Could you find each line of the data below that contains the word "size" and copy those lines?

──────

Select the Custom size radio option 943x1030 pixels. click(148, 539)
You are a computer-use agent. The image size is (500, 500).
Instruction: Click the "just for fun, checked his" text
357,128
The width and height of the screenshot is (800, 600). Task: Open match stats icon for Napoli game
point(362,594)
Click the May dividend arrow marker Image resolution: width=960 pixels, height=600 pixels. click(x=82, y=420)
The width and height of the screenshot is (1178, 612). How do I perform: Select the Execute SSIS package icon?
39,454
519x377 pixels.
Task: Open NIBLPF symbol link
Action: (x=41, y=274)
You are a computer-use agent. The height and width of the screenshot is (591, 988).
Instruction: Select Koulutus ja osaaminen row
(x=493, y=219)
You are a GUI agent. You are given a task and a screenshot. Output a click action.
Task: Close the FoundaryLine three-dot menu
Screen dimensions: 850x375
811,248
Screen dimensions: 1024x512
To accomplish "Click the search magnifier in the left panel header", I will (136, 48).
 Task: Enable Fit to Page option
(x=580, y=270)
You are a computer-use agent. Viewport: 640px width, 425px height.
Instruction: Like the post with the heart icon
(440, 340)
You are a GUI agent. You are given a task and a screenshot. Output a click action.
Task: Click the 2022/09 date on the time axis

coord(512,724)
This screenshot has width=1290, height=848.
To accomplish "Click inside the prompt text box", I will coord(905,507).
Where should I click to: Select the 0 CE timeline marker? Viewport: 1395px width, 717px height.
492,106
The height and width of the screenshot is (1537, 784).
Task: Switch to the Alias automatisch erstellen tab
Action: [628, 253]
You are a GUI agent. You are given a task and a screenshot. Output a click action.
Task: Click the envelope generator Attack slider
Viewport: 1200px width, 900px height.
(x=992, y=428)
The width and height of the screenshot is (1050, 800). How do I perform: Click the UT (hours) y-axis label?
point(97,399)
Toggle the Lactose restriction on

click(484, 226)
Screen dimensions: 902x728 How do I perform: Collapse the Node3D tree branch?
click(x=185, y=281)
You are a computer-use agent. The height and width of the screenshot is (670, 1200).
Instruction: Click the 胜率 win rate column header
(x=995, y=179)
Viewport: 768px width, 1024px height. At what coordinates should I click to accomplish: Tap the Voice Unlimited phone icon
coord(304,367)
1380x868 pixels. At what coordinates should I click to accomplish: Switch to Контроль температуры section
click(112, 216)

──────

> RESPONSE TO THIS TASK
Select the Custom size radio option 943x1030 pixels. click(148, 539)
You are a computer-use agent. The image size is (500, 500).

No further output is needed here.